§ **Exercise instructions**
The entries that follow need to be returned without any alteration.

Stored items from a collection:
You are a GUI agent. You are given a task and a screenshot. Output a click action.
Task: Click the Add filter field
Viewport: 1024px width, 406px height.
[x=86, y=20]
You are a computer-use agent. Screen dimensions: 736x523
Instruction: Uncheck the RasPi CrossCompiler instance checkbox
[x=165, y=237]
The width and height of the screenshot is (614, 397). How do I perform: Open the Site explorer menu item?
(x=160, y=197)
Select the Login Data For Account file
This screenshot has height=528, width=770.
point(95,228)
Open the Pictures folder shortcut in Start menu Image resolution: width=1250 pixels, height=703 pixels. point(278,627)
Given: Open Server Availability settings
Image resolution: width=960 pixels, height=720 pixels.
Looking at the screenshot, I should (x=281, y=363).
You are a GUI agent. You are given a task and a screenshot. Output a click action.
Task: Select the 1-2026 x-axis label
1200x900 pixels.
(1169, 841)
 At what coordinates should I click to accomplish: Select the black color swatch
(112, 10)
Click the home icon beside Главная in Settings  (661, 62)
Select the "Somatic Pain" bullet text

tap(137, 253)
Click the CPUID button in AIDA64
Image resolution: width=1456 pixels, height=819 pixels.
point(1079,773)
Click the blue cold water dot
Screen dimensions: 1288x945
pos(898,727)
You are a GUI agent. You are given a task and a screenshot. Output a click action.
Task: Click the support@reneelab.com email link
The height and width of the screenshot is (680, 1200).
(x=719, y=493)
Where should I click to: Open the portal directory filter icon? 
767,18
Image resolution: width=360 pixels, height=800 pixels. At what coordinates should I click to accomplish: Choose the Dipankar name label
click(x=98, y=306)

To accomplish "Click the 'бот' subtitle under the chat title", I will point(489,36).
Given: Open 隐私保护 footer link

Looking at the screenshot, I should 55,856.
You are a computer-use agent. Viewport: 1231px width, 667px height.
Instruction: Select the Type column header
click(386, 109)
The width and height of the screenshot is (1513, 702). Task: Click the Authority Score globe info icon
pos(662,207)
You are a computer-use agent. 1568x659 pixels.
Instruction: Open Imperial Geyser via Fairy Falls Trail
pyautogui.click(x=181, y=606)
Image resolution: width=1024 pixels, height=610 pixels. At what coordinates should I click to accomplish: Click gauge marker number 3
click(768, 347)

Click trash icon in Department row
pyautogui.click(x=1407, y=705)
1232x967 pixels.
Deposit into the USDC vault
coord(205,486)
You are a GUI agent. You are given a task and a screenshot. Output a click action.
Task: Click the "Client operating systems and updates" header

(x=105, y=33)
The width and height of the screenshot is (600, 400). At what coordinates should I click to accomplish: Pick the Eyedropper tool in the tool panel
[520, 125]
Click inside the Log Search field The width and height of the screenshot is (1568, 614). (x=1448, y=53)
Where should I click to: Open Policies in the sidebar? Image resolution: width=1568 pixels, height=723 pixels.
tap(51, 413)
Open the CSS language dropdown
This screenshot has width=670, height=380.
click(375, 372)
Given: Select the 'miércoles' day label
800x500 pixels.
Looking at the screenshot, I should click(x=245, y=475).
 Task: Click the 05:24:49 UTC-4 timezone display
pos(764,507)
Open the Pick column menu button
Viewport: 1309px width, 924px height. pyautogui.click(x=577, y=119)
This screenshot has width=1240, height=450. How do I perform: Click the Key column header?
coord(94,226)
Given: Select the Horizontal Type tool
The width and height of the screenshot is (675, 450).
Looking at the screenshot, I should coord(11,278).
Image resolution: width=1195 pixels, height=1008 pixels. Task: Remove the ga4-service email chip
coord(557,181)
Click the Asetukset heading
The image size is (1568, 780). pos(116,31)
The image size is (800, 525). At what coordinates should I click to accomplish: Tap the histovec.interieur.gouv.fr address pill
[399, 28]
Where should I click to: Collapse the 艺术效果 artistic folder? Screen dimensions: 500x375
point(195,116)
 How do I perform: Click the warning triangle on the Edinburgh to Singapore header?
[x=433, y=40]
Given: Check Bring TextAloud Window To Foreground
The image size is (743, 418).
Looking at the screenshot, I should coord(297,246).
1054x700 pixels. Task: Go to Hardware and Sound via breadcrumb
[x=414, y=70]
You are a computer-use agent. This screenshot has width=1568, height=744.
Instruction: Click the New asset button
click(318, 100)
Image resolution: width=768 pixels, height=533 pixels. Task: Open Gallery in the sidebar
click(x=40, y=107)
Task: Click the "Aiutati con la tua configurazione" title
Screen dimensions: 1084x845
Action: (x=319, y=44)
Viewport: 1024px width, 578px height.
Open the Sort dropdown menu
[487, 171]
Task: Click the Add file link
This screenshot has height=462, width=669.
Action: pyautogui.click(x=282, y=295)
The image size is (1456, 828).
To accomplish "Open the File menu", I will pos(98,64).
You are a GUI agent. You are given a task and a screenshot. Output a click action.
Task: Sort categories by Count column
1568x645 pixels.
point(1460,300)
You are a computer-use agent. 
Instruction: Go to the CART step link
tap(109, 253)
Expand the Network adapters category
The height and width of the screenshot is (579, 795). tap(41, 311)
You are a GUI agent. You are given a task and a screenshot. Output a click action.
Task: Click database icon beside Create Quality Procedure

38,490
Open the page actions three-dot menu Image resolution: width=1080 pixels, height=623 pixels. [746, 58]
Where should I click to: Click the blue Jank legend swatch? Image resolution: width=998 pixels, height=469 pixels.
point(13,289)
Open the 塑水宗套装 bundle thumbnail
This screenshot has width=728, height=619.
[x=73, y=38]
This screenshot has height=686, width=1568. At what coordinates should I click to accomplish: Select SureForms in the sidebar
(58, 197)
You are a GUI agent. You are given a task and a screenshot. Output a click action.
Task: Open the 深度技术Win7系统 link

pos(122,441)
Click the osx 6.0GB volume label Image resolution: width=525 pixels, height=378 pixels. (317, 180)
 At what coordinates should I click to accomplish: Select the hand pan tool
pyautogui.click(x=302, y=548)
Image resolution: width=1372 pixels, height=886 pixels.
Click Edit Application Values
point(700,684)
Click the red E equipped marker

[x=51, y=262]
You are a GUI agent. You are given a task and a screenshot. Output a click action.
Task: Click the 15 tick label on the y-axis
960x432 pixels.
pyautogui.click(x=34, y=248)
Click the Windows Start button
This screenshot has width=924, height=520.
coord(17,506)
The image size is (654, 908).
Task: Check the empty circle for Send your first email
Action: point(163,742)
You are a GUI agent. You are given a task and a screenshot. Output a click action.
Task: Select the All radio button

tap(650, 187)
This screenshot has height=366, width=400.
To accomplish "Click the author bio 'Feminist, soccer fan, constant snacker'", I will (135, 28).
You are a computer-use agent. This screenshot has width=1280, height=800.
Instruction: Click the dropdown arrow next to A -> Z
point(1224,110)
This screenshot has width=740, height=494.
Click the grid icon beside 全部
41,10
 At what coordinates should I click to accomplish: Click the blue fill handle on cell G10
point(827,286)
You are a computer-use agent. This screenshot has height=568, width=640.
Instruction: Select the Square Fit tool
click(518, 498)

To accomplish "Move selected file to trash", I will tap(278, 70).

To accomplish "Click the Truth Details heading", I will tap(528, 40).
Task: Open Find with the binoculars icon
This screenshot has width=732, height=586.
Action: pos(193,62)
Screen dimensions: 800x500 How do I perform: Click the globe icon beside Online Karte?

§ **Response below**
You are a GUI agent. You are given a task and a screenshot. Output a click action.
Task: Click the Add filter field
Viewport: 1024px width, 406px height.
[x=86, y=20]
You are a computer-use agent. Screen dimensions: 736x523
Instruction: Uncheck the RasPi CrossCompiler instance checkbox
[x=165, y=237]
The width and height of the screenshot is (614, 397). How do I perform: Open the Site explorer menu item?
(x=160, y=197)
Select the Login Data For Account file
This screenshot has height=528, width=770.
point(95,228)
Open the Pictures folder shortcut in Start menu Image resolution: width=1250 pixels, height=703 pixels. point(278,627)
Given: Open Server Availability settings
Image resolution: width=960 pixels, height=720 pixels.
Looking at the screenshot, I should (x=281, y=363).
You are a GUI agent. You are given a task and a screenshot. Output a click action.
Task: Select the 1-2026 x-axis label
1200x900 pixels.
(1169, 841)
 At what coordinates should I click to accomplish: Select the black color swatch
(112, 10)
Click the home icon beside Главная in Settings  (661, 62)
Select the "Somatic Pain" bullet text

tap(137, 253)
Click the CPUID button in AIDA64
Image resolution: width=1456 pixels, height=819 pixels.
point(1079,773)
Click the blue cold water dot
Screen dimensions: 1288x945
pos(898,727)
You are a GUI agent. You are given a task and a screenshot. Output a click action.
Task: Click the support@reneelab.com email link
The height and width of the screenshot is (680, 1200).
(x=719, y=493)
Where should I click to: Open the portal directory filter icon? 
767,18
Image resolution: width=360 pixels, height=800 pixels. At what coordinates should I click to accomplish: Choose the Dipankar name label
click(x=98, y=306)

To accomplish "Click the 'бот' subtitle under the chat title", I will point(489,36).
Given: Open 隐私保护 footer link

Looking at the screenshot, I should 55,856.
You are a computer-use agent. Viewport: 1231px width, 667px height.
Instruction: Select the Type column header
click(386, 109)
The width and height of the screenshot is (1513, 702). Task: Click the Authority Score globe info icon
pos(662,207)
You are a computer-use agent. 1568x659 pixels.
Instruction: Open Imperial Geyser via Fairy Falls Trail
pyautogui.click(x=181, y=606)
Image resolution: width=1024 pixels, height=610 pixels. At what coordinates should I click to accomplish: Click gauge marker number 3
click(768, 347)

Click trash icon in Department row
pyautogui.click(x=1407, y=705)
1232x967 pixels.
Deposit into the USDC vault
coord(205,486)
You are a GUI agent. You are given a task and a screenshot. Output a click action.
Task: Click the "Client operating systems and updates" header

(x=105, y=33)
The width and height of the screenshot is (600, 400). At what coordinates should I click to accomplish: Pick the Eyedropper tool in the tool panel
[520, 125]
Click inside the Log Search field The width and height of the screenshot is (1568, 614). (x=1448, y=53)
Where should I click to: Open Policies in the sidebar? Image resolution: width=1568 pixels, height=723 pixels.
tap(51, 413)
Open the CSS language dropdown
This screenshot has width=670, height=380.
click(375, 372)
Given: Select the 'miércoles' day label
800x500 pixels.
Looking at the screenshot, I should click(x=245, y=475).
 Task: Click the 05:24:49 UTC-4 timezone display
pos(764,507)
Open the Pick column menu button
Viewport: 1309px width, 924px height. pyautogui.click(x=577, y=119)
This screenshot has width=1240, height=450. How do I perform: Click the Key column header?
coord(94,226)
Given: Select the Horizontal Type tool
The width and height of the screenshot is (675, 450).
Looking at the screenshot, I should coord(11,278).
Image resolution: width=1195 pixels, height=1008 pixels. Task: Remove the ga4-service email chip
coord(557,181)
Click the Asetukset heading
The image size is (1568, 780). pos(116,31)
The image size is (800, 525). At what coordinates should I click to accomplish: Tap the histovec.interieur.gouv.fr address pill
[399, 28]
Where should I click to: Collapse the 艺术效果 artistic folder? Screen dimensions: 500x375
point(195,116)
 How do I perform: Click the warning triangle on the Edinburgh to Singapore header?
[x=433, y=40]
Given: Check Bring TextAloud Window To Foreground
The image size is (743, 418).
Looking at the screenshot, I should coord(297,246).
1054x700 pixels. Task: Go to Hardware and Sound via breadcrumb
[x=414, y=70]
You are a computer-use agent. This screenshot has width=1568, height=744.
Instruction: Click the New asset button
click(318, 100)
Image resolution: width=768 pixels, height=533 pixels. Task: Open Gallery in the sidebar
click(x=40, y=107)
Task: Click the "Aiutati con la tua configurazione" title
Screen dimensions: 1084x845
Action: (x=319, y=44)
Viewport: 1024px width, 578px height.
Open the Sort dropdown menu
[487, 171]
Task: Click the Add file link
This screenshot has height=462, width=669.
Action: pyautogui.click(x=282, y=295)
The image size is (1456, 828).
To accomplish "Open the File menu", I will pos(98,64).
You are a GUI agent. You are given a task and a screenshot. Output a click action.
Task: Sort categories by Count column
1568x645 pixels.
point(1460,300)
You are a computer-use agent. 
Instruction: Go to the CART step link
tap(109, 253)
Expand the Network adapters category
The height and width of the screenshot is (579, 795). tap(41, 311)
You are a GUI agent. You are given a task and a screenshot. Output a click action.
Task: Click database icon beside Create Quality Procedure

38,490
Open the page actions three-dot menu Image resolution: width=1080 pixels, height=623 pixels. [746, 58]
Where should I click to: Click the blue Jank legend swatch? Image resolution: width=998 pixels, height=469 pixels.
point(13,289)
Open the 塑水宗套装 bundle thumbnail
This screenshot has width=728, height=619.
[x=73, y=38]
This screenshot has height=686, width=1568. At what coordinates should I click to accomplish: Select SureForms in the sidebar
(58, 197)
You are a GUI agent. You are given a task and a screenshot. Output a click action.
Task: Open the 深度技术Win7系统 link

pos(122,441)
Click the osx 6.0GB volume label Image resolution: width=525 pixels, height=378 pixels. (317, 180)
 At what coordinates should I click to accomplish: Select the hand pan tool
pyautogui.click(x=302, y=548)
Image resolution: width=1372 pixels, height=886 pixels.
Click Edit Application Values
point(700,684)
Click the red E equipped marker

[x=51, y=262]
You are a GUI agent. You are given a task and a screenshot. Output a click action.
Task: Click the 15 tick label on the y-axis
960x432 pixels.
pyautogui.click(x=34, y=248)
Click the Windows Start button
This screenshot has width=924, height=520.
coord(17,506)
The image size is (654, 908).
Task: Check the empty circle for Send your first email
Action: point(163,742)
You are a GUI agent. You are given a task and a screenshot. Output a click action.
Task: Select the All radio button

tap(650, 187)
This screenshot has height=366, width=400.
To accomplish "Click the author bio 'Feminist, soccer fan, constant snacker'", I will (135, 28).
You are a computer-use agent. This screenshot has width=1280, height=800.
Instruction: Click the dropdown arrow next to A -> Z
point(1224,110)
This screenshot has width=740, height=494.
Click the grid icon beside 全部
41,10
 At what coordinates should I click to accomplish: Click the blue fill handle on cell G10
point(827,286)
You are a computer-use agent. This screenshot has height=568, width=640.
Instruction: Select the Square Fit tool
click(518, 498)

To accomplish "Move selected file to trash", I will tap(278, 70).

To accomplish "Click the Truth Details heading", I will tap(528, 40).
Task: Open Find with the binoculars icon
This screenshot has width=732, height=586.
Action: pos(193,62)
Screen dimensions: 800x500 How do I perform: Click the globe icon beside Online Karte?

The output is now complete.